The whole listing is to be set down again without alteration.

┏━━

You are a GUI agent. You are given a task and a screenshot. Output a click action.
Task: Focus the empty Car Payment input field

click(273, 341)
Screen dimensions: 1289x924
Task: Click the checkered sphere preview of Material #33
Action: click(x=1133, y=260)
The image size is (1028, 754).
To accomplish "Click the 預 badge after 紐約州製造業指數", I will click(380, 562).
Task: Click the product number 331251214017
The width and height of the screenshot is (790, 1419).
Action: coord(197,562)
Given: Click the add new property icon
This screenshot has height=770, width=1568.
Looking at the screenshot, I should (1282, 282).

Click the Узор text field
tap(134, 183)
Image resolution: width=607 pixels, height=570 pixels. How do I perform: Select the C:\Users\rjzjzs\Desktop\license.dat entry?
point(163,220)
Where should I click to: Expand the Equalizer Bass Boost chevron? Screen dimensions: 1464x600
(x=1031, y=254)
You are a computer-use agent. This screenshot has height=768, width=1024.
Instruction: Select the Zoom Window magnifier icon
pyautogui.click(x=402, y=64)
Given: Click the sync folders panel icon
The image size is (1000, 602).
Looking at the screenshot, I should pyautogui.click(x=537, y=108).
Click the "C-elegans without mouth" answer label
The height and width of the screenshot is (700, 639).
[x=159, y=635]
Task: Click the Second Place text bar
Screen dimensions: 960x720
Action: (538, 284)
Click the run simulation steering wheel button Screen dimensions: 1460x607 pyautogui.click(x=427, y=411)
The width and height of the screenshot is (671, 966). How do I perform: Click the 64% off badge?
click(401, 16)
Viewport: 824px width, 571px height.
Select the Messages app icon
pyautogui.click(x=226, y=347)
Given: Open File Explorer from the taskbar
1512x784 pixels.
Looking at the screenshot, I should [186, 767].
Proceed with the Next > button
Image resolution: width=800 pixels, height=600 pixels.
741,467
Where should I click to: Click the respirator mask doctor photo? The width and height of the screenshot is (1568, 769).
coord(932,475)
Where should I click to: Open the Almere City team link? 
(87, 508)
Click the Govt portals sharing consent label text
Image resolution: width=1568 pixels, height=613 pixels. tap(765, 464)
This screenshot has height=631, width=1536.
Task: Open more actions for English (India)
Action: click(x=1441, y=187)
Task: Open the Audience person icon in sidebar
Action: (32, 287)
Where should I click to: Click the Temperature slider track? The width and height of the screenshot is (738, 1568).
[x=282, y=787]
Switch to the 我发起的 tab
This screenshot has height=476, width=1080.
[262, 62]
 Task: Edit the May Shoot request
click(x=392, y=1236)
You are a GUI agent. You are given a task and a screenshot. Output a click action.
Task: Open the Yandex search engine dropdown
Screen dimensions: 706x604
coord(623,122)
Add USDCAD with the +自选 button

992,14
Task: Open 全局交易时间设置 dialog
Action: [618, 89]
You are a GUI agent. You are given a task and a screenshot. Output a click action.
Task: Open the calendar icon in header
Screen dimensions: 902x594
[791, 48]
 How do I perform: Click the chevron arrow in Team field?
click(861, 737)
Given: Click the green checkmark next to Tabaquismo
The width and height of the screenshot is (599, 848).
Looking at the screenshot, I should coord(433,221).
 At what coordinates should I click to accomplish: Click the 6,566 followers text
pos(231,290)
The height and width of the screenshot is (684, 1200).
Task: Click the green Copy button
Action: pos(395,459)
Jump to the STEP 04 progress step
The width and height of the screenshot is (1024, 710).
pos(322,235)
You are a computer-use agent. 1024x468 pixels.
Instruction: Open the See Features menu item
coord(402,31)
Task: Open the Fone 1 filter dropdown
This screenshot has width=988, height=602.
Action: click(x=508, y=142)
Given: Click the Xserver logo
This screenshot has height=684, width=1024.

┗━━

▶ **Finished task**
You are a GUI agent. You are given a task and a screenshot. Output a click action.
Task: Focus the empty Car Payment input field

click(273, 341)
Screen dimensions: 1289x924
Task: Click the checkered sphere preview of Material #33
Action: click(x=1133, y=260)
The image size is (1028, 754).
To accomplish "Click the 預 badge after 紐約州製造業指數", I will click(380, 562).
Task: Click the product number 331251214017
The width and height of the screenshot is (790, 1419).
Action: coord(197,562)
Given: Click the add new property icon
This screenshot has height=770, width=1568.
Looking at the screenshot, I should (1282, 282).

Click the Узор text field
tap(134, 183)
Image resolution: width=607 pixels, height=570 pixels. How do I perform: Select the C:\Users\rjzjzs\Desktop\license.dat entry?
point(163,220)
Where should I click to: Expand the Equalizer Bass Boost chevron? Screen dimensions: 1464x600
(x=1031, y=254)
You are a computer-use agent. This screenshot has height=768, width=1024.
Instruction: Select the Zoom Window magnifier icon
pyautogui.click(x=402, y=64)
Given: Click the sync folders panel icon
The image size is (1000, 602).
Looking at the screenshot, I should pyautogui.click(x=537, y=108).
Click the "C-elegans without mouth" answer label
The height and width of the screenshot is (700, 639).
[x=159, y=635]
Task: Click the Second Place text bar
Screen dimensions: 960x720
Action: (538, 284)
Click the run simulation steering wheel button Screen dimensions: 1460x607 pyautogui.click(x=427, y=411)
The width and height of the screenshot is (671, 966). How do I perform: Click the 64% off badge?
click(401, 16)
Viewport: 824px width, 571px height.
Select the Messages app icon
pyautogui.click(x=226, y=347)
Given: Open File Explorer from the taskbar
1512x784 pixels.
Looking at the screenshot, I should [186, 767].
Proceed with the Next > button
Image resolution: width=800 pixels, height=600 pixels.
741,467
Where should I click to: Click the respirator mask doctor photo? The width and height of the screenshot is (1568, 769).
coord(932,475)
Where should I click to: Open the Almere City team link? 
(87, 508)
Click the Govt portals sharing consent label text
Image resolution: width=1568 pixels, height=613 pixels. tap(765, 464)
This screenshot has height=631, width=1536.
Task: Open more actions for English (India)
Action: click(x=1441, y=187)
Task: Open the Audience person icon in sidebar
Action: (32, 287)
Where should I click to: Click the Temperature slider track? The width and height of the screenshot is (738, 1568).
[x=282, y=787]
Switch to the 我发起的 tab
This screenshot has height=476, width=1080.
[262, 62]
 Task: Edit the May Shoot request
click(x=392, y=1236)
You are a GUI agent. You are given a task and a screenshot. Output a click action.
Task: Open the Yandex search engine dropdown
Screen dimensions: 706x604
coord(623,122)
Add USDCAD with the +自选 button

992,14
Task: Open 全局交易时间设置 dialog
Action: [618, 89]
You are a GUI agent. You are given a task and a screenshot. Output a click action.
Task: Open the calendar icon in header
Screen dimensions: 902x594
[791, 48]
 How do I perform: Click the chevron arrow in Team field?
click(861, 737)
Given: Click the green checkmark next to Tabaquismo
The width and height of the screenshot is (599, 848).
Looking at the screenshot, I should coord(433,221).
 At what coordinates should I click to accomplish: Click the 6,566 followers text
pos(231,290)
The height and width of the screenshot is (684, 1200).
Task: Click the green Copy button
Action: pos(395,459)
Jump to the STEP 04 progress step
The width and height of the screenshot is (1024, 710).
pos(322,235)
You are a computer-use agent. 1024x468 pixels.
Instruction: Open the See Features menu item
coord(402,31)
Task: Open the Fone 1 filter dropdown
This screenshot has width=988, height=602.
Action: click(x=508, y=142)
Given: Click the Xserver logo
This screenshot has height=684, width=1024.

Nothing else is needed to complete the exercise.